Disney reported revenue of $15.30 billion, flat compared to the prior-year quarter, and topping analysts' consensus estimates of $15.18 billion. Profits were also better-than-expected, with adjusted earnings per share of $1.84, down 3%, but easily surpassing the $1.55 anticipated by analysts.

Disney's Pixar Pier with a rollercoaster and ferris wheel illuminated at night.

Image source: Author.

Mixed bag of results

It was a mixed bag among Disney's operating segments. Media networks produced revenue of $5.92 billion, up 7% year over year, while the recently renamed parks, experiences, and consumer products segment grew 5% to $6.82 billion, driven by strong results from the company's theme parks.

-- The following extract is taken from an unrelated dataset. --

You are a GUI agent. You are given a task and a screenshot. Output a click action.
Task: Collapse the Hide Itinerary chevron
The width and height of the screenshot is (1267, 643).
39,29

The biggest drag on the quarter was the studio entertainment business, as revenue declined 27% year over year to $1.82 billion, as this year's Mary Poppins Returns and The Nutcracker and the Four Realms proved no match for the strong performances by last year's Star Wars: The Last Jedi and Thor: Ragnarok. Finally, the recently introduced direct-to-consumer segment was down about 1% to $918 million, though that included a 4% decrease from an unfavorable foreign currency impact.

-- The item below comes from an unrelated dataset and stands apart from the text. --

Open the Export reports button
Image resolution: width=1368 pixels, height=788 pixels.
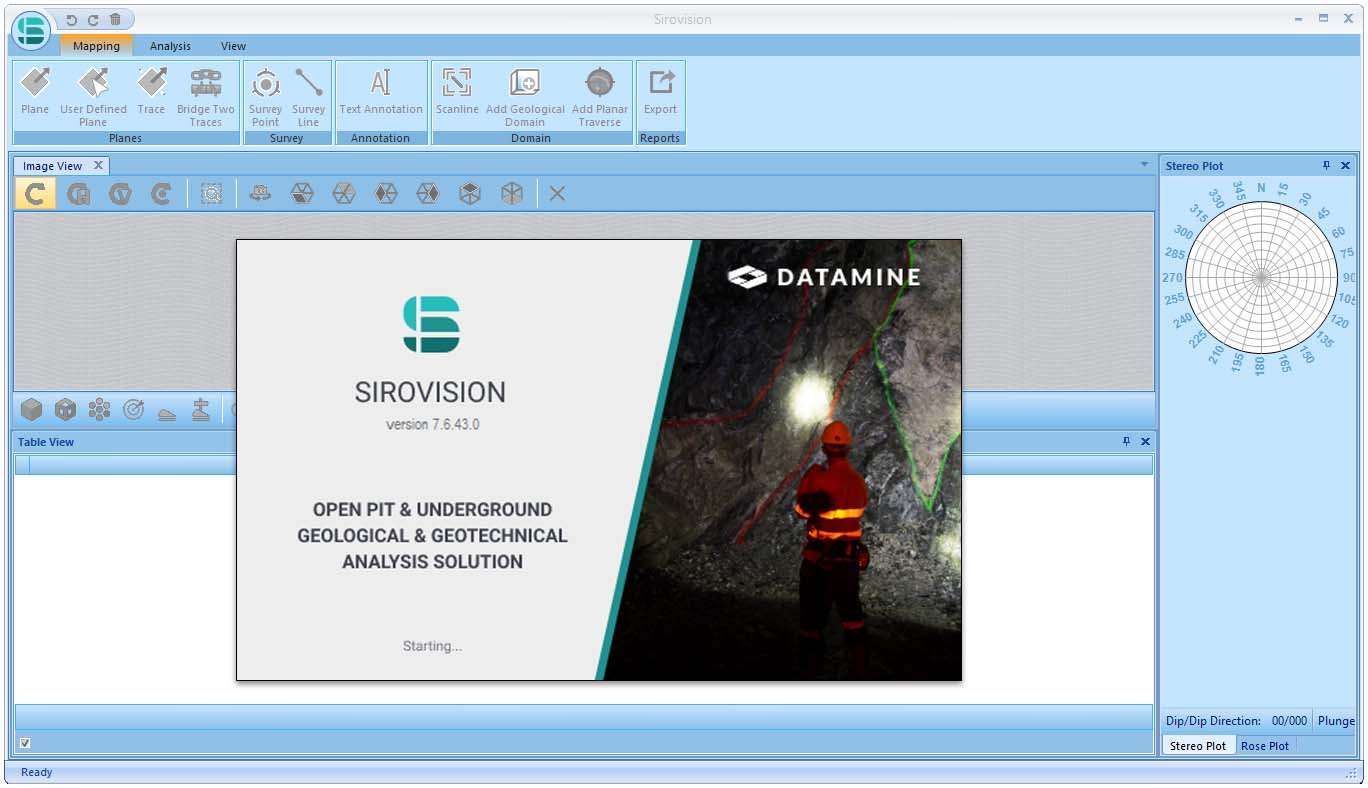660,92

The company continued its historic cash generation, with nearly $2.1 billion in cash provided by operations, resulting in free cash flow of $904 million.

Check out the latest Disney earnings call transcript.

"Transformative year ahead"

Disney CEO Bob Iger wrote of the "transformative year ahead" and the upcoming Disney+ streaming video service, which is expected to launch later this year. "Building a robust direct-to-consumer business is our top priority, and we continue to invest in exceptional content and innovative technology to drive our success in this space."

The company recently reorganized its segments to adapt to its evolving business, making a home for the multiple streaming video services and the studio businesses that will come with the acquisition of Twenty-First Century Fox (NASDAQ:FOX) (NASDAQ:FOXA) when it completes the regulatory approval process.

With new streaming services on the horizon and the acquisition of Fox nearing completion, this latest report was a good way to start 2019.